## Exercise description:
Look through the entries below for the line that contains "S'inscrire (76, 17)", then set down that line and each one after it exactly, through the last.

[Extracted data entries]
---+---
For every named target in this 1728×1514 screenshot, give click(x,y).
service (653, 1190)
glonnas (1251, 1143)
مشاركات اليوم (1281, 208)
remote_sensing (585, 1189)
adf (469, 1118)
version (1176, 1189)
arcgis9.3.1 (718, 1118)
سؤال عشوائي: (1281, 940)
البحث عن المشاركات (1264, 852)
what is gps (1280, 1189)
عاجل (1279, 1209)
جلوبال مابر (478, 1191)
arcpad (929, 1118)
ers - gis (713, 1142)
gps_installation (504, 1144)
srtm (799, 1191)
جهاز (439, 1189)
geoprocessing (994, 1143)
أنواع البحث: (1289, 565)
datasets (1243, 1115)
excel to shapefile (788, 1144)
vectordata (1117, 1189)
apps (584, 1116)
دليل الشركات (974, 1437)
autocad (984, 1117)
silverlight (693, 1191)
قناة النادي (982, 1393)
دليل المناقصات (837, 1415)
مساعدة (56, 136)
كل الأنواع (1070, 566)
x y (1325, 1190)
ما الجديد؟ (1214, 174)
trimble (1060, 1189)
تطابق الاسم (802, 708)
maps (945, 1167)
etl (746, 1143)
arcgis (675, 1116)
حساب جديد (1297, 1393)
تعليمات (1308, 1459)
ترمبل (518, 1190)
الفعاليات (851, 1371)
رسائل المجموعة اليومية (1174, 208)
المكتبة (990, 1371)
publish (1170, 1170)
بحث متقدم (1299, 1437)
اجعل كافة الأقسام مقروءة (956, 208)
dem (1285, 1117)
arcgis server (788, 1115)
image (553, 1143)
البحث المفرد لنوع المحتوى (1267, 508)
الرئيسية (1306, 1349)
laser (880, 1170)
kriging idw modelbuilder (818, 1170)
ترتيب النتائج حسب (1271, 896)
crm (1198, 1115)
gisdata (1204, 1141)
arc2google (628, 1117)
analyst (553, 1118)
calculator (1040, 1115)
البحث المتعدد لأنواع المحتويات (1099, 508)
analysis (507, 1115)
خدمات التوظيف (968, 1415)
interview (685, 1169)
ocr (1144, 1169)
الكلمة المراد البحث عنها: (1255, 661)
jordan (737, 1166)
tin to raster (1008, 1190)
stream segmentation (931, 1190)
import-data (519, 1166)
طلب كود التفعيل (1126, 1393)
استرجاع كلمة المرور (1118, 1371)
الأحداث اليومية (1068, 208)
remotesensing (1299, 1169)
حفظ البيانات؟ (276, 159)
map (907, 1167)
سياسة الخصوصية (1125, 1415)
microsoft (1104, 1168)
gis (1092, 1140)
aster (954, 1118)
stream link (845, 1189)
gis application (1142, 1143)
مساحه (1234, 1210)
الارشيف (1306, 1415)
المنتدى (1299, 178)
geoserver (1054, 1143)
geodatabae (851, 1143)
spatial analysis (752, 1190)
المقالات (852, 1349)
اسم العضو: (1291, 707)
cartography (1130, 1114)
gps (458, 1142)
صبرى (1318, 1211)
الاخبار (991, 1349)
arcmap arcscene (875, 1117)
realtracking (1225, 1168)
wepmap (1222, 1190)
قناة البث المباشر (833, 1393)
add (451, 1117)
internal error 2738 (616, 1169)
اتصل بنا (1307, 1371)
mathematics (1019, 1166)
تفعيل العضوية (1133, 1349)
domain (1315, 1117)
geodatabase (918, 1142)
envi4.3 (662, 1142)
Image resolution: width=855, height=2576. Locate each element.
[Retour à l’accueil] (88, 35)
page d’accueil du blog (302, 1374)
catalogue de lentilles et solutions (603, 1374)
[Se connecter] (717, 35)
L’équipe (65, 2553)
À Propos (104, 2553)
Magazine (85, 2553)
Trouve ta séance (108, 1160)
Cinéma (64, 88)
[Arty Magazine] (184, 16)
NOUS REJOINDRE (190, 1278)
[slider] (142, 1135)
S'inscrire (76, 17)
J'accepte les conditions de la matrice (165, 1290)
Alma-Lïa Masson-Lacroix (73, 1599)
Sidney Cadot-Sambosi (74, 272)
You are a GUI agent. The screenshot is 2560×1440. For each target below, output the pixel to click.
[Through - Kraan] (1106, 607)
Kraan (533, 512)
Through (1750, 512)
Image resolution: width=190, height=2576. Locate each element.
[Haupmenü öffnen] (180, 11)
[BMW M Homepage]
---+---
## Output of the task:
S'inscrire (76, 17)
J'accepte les conditions de la matrice (165, 1290)
Alma-Lïa Masson-Lacroix (73, 1599)
Sidney Cadot-Sambosi (74, 272)
You are a GUI agent. The screenshot is 2560×1440. For each target below, output the pixel to click.
[Through - Kraan] (1106, 607)
Kraan (533, 512)
Through (1750, 512)
Image resolution: width=190, height=2576. Locate each element.
[Haupmenü öffnen] (180, 11)
[BMW M Homepage]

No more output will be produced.